As Jane Kallir has written in this respect, ‘Here, [Schiele] puffs out his chest, there he pulls down an eyelid, and then again [as in this work] his hair stands on end as though electrified by a high voltage shock. At one moment, he basks in newfound sexual potency, the next he is horrified by his physical desires. Now he struts forward, and then again, he pulls back in evident terror. Haunted by death, yet driven by a passion for life, Schiele in these works reveals both vulnerability and bravado. It is here, above all, that his dualism – his ability to embody contradictions – is most eloquently expressed’ (Egon Schiele, New York, 1994, p. 75).

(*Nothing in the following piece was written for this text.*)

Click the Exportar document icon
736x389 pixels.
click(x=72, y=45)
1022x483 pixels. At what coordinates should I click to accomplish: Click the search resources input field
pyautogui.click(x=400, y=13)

With his arms folded in a protective gesture, his open-mouthed face displaying a strange mixture of fear and exultation, and his naked body twisting into a position that is half striding forward and half drawing back, the pose that Schiele adopts in this work is evidently one that he thought particularly successful. Towards the end of January 1912, it was this pose that he would select, along with one other example, to use as the basis of what would prove to be one of only a few graphic works the artist created during his life-time. In 1911, Schiele, along with artists like Paul Klee, Alfred Kubin, had joined the Munich artists’ group Sema. It was from this group and their plans to announce themselves through the publishing of a portfolio of lithographs from all their members that the incentive came for Schiele to make his first lithographic prints. Schiele sent two nude self-portrait drawings – one based on the dramatic composition of Stehender männlicher Akt… along with one other work to Dr M. K. Rohe in Munich for transferal into lithographs for the Sema portfolio. Ultimately it was the other drawing that was chosen by Dr Rohe for the Sema portfolio and the lithograph made of the pose adopted by Stehender männlicher Akt… remains a unique example.